If it's comedy, call it comedy, and make it actually funny.
If it's meant to be a useful guide, make it fucking accurate, or it's worse than what AWS is doing already.
I wouldn't want to be around you when you're actually worked up.
I found it both funny and useful. But I can see where you're coming from. If I wanted something fucking accurate that goes into greater fucking detail than 1-2 mostly tongue-in-cheek sentences I'd go to the fucking source.
The fucking source is confusing, remember? This is frankly just as confusing for different reasons. It isn't funny enough to be considered comedy so I honestly don't understand the point.
I have to say that I think "glacier" is an inspired name. It takes a negative -- slow data retrieval -- and turns it into a positive -- indestructible, huge, unstoppable.
When you're building a new app based around a handful of these services, how do you have any idea what it will cost to host your business on a startup? In the past I've avoided using these, and just used VPS servers doing my own thing, because it's really hard for me to, for example, guess how many database queries I'll do or messages I'll send between app components. I feel much safer saying that I can limit myself to N servers with so much memory. How do you make that jump to thinking the other way?
Well, there's a cost calculator that you can use to get an idea (though it requires understanding their services somewhat to put it together correctly):
http://calculator.s3.amazonaws.com/index.html
You can also set up billing alerts, though as has been discussed, they aren't strict caps, so you can still exceed your cap.
You can start with just a few EC2 instances, so conceivably, you could everything on those you'd do with a VPS.
Maybe you decide that managing a database is taking too much of your time, so now you're looking at RDS. It's more expensive, but, it manages just about everything for you. Maybe you make the decision to switch to RDS Now you turn down that EC2 instance running your database.
Maybe now you're thinking that RabbitMQ is too much of a pain to manage, so you do the same thing with SQS. Analyze the time/cost savings of switching, and see if it makes sense.
I think for new applications, estimating is a lot harder, right? You have no traffic until someone is interested in your product, but you can sort of spitball. There's a bunch of free load testing services out there to let you roughly simulate N concurrent users, and open-source projects to simulate those users yourself.
Ultimately, and maybe someone has an idea how to do this: I don't think you can ever plan beforehand. You could be optimistic, and assume your app is going to explode, and that you'll need 8 web servers and redundant load balancers and DB with a read replica... but that's just what it seems like, optimistic. I think the closest you can get is spitballing -- assuming maybe you'll get 100 concurrent users or something -- and making sure you can handle that.

▶ [Material supplied]:
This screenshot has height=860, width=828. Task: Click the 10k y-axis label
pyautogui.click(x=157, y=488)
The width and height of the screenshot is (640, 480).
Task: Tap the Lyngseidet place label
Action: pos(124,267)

▶ [What to do]:
Reproduce the AWS thread verbatim, from "I have to say" up to and including "the other way?". The material that comes after the AWS thread is separate from it.

▶ [Correct result]:
I have to say that I think "glacier" is an inspired name. It takes a negative -- slow data retrieval -- and turns it into a positive -- indestructible, huge, unstoppable.
When you're building a new app based around a handful of these services, how do you have any idea what it will cost to host your business on a startup? In the past I've avoided using these, and just used VPS servers doing my own thing, because it's really hard for me to, for example, guess how many database queries I'll do or messages I'll send between app components. I feel much safer saying that I can limit myself to N servers with so much memory. How do you make that jump to thinking the other way?